Image: BBC

Zara McDermott and the discourse on revenge porn

In Zara McDermott: Revenge Porn, McDermott bravely explores her own traumatic past, not only educating people at home but supporting and validating young women who have faced similar experiences. At fourteen, Zara’s attempt to “fit in” led her to become a victim of revenge porn. As a teenager, especially today with social media, there is pressure to meet certain expectations resulting in girls feeling insecure. Due to being excessively bullied, Zara saw an opportunity for acceptance when a boy asked for nude photos.
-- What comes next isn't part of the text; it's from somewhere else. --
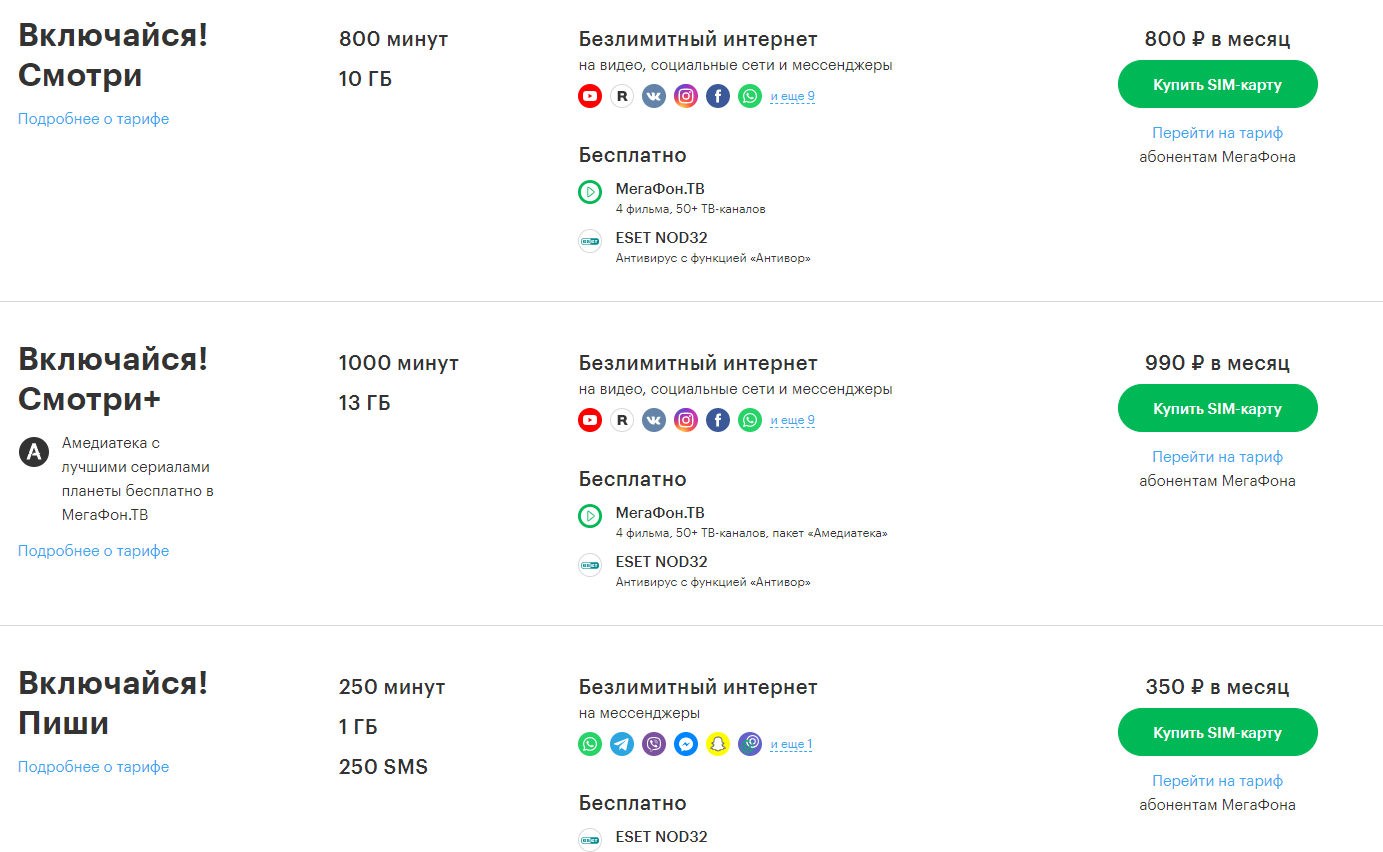The height and width of the screenshot is (852, 1383).
Task: Open 'Подробнее о тарифе' for Включайся! Смотри+
Action: 94,551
Essentially Zara was emotionally manipulated; despite consenting to send photos, she did not consent to their distribution throughout her school. “It will make me like you more” the boy assured her.

What this documentary sheds great light on is how institutions like schools and universities need to do better for their young, impressionable, vulnerable students. Zara’s school failed her: “At fourteen years old your mind isn’t developed at all.” There is a call now for this documentary to be shown in schools as a means to remove stigma placed on victims. Students need to be made aware of the responsibility and accountability concerning their actions’ impact on other people’s lives. Zara being suspended facilitates the validity of victim-blaming, it deems it inconsequential to share explicit images without the consent of people involved, which stays with students into their adulthood where they still think this behaviour is not only acceptable but with near to no consequences: “This boy got off scot free,” she concedes.

it is clear the damage victim-blaming and normalisation of sharing non-consensual images in recent years has done to fracture not only conviction rates, but women’s confidence to speak up and find support in the system

There seems to only be a damaged reputation for the person in the photos/videos. The classification of revenge porn being a sexual offence in 2015 has done little to decrease cases and deter offenders. Women continue to feel that there is a lack of justice in the system resulting in them either dropping the case or feel it futile to report it in the first place; apparent as we watch Zara question the importance of her own case: “Was it wrong enough to put them and myself through a court case?” With conviction actually decreasing since new laws were introduced (2015-16 when law introduced being 14% to 2017-18 7%), it is clear the damage victim-blaming and normalisation of sharing non-consensual images in recent years has done to fracture not only conviction rates, but women’s confidence to speak up and find support in the system.

The documentary illustrates the need to shift rightfully the blame on to the perpetrator rather than the victim: “Does he think less of me?” McDermott wondered. We continue to emphasize the women and not the men despite these offences occurring without the consent or control of the former. Men are typically the ones in control in these circumstances, even when consensually taken initially, Zara explores the stories of women who at first had autonomy over their images and their distribution, but lost that and were unable to consent due to the actions of their abusive partners.

There is a fine line between sexy and scandal, and that line is CONSENT

Women like Zara are bashed when they do take control of their images, and questioned on what the difference is between sharing provocative bikini pics on Instagram and having nude images distributed. Seen as a “slut” so deserving of being publicly embarrassed, or “stuck up” and “obviously frigid” if you don’t send images – women can’t win. There is a fine line between sexy and scandal, and that line is CONSENT. There seems to be a narrative around women who take provocative images of themselves and send them to partners that they are naïve and deserving of their exposure. This stems from what I believe to be a social discomfort around women being body confident, sexual beings. Those who victim blame by saying: “Well, you took these images, what do you expect” fail to see the pressure, expectations, or want to feel attractive and please partners that women have.

With the case of university student Damilya Jossipalenya in particular, and how she was blackmailed and abused, this documentary is an indicator that women should be supported by their schools, workplaces and society better. The stigma and fear of embarrassment left Damilya feeling without any other option but to commit suicide in 2019: “How awful that she felt so ashamed to be a victim of a crime,” McDermott laments. What are we telling women by slut-shaming, victim-blaming and holding them accountable over the offender?  That those wanting to ruin lives will succeed. Having revenge porn be a crime was not enough and still isn’t enough to protect women like Damilya, with her perpetrator only receiving a 12-week suspended sentence. We are telling women that men’s consequences are temporary and that women are expected to carry this feeling of shame, distrust and uncertainty forever.